BEGIN

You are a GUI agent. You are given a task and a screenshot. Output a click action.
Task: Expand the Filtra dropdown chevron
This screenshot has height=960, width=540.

END
BEGIN

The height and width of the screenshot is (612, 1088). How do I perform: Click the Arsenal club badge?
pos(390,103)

END

§ Task statement: Give the lines from the line with "You are a GUI" to the line with "This screenshot has height=960, width=540.", inclusive, as a JSON list of strings with one string per line and blank lines omitted.

§ Full output:
[
  "You are a GUI agent. You are given a task and a screenshot. Output a click action.",
  "Task: Expand the Filtra dropdown chevron",
  "This screenshot has height=960, width=540."
]